If you actually paid any attention to my postings here, and not jump to conclusions on 1 point you were arguing, you would see that I am OK with Sherman playing in the SB. At least, it is his job. And could definitely be a fun thing for him, an honor. Weighed against the likelihood of her a) going into labor and actually having the baby and b) having any real problems, he should be fine to go play.
I am a woman, so yes, I guess I am chickified.

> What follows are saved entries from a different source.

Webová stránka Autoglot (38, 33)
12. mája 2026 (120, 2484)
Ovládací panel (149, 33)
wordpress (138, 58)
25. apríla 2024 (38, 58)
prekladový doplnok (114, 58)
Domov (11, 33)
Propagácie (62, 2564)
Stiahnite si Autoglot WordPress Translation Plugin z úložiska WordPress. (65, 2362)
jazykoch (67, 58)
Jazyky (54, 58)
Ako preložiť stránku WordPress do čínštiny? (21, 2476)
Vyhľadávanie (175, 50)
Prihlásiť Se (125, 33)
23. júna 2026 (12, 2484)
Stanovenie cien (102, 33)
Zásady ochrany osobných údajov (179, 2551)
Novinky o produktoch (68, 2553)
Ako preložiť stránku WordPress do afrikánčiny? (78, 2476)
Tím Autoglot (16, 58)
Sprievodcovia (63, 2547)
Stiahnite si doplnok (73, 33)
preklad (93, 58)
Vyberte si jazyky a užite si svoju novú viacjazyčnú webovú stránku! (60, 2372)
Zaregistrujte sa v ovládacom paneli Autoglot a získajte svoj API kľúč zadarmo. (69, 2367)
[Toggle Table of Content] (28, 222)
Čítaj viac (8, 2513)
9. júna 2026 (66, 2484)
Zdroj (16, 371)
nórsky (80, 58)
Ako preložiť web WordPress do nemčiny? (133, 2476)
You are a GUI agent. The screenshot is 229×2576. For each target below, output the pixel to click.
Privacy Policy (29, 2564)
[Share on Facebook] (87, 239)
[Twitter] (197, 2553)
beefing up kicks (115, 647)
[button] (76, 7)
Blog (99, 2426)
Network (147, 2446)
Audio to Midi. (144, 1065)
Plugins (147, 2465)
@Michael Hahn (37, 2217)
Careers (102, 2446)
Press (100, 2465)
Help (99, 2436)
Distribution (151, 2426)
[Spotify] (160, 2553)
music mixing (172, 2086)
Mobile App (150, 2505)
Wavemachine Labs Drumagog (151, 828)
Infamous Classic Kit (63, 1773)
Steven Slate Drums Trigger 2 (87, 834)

I was taking that point you made and tending to that (as it has been stated elsewhere, as well), not disagreeing that the man can do something else.
The “war” thing is totally apples-oranges though. He simply CANnot be there.
Huh...!
That makes no sense whatsoever ....
Correlation and causation are not the same thing...
Oh, you’re just chickified.
;-)
I fully expect people who are chickified....chicks and fem boys....to get this topic wrong. If you aren’t a man, and don’t understand what it’s like to be a man, you’ll likely miss this one.
So you are chickified, but at least you came by it honestly. Chicks should be, but you don’t know a thing about how this act, to simply “prove yourself the new enlightened metrosexual sensitive male” - will negatively impact the real world lives of a lot of wives and kids.
I would be horrified to find out that my dad gave up a chance to chase his dream because he felt the need to be in the delivery room when I was born. And my dad’s a DOCTOR - WTF is a football player going to add to a delivery? Yes, I get its better if he’s there, but it’s not worth risking a life long dream for a couple hours of Political Correctness and phony compassion.
I’m guessing Hannity was chickified on this?
I listened to them on Fox and Friends speaking of this huge decision: attend the birth or play the game.
And then they said ‘girlfriend’. I wondered to myself what would make a man treat a woman like a wife, take joy in a birth upcoming for this ‘wife’, but still not make her legally his wife.
I couldn’t come up with a complimentary answer.
It also made me think about this new baby boy and those baby boys born to a wedded set of parents.
I couldn’t help but think that the wedded baby has a greater certainty of security.
And that is what makes the traditional nuclear family different than any other design of ‘marriage’ suggested by anyone, same sex or otherwise.
I'll remember that next time I'm 180 feet up a tree with a chainsaw.
BTW, I too am of the opinion that Sherman should probably play. OTOH, if his GF has complications and dies in labor (it happens), I'd guess he'd regret it.
Rumor is Bridget M wanted to have a kid, Tom didn’t, she went off birth control without telling him, and that’s why they split up.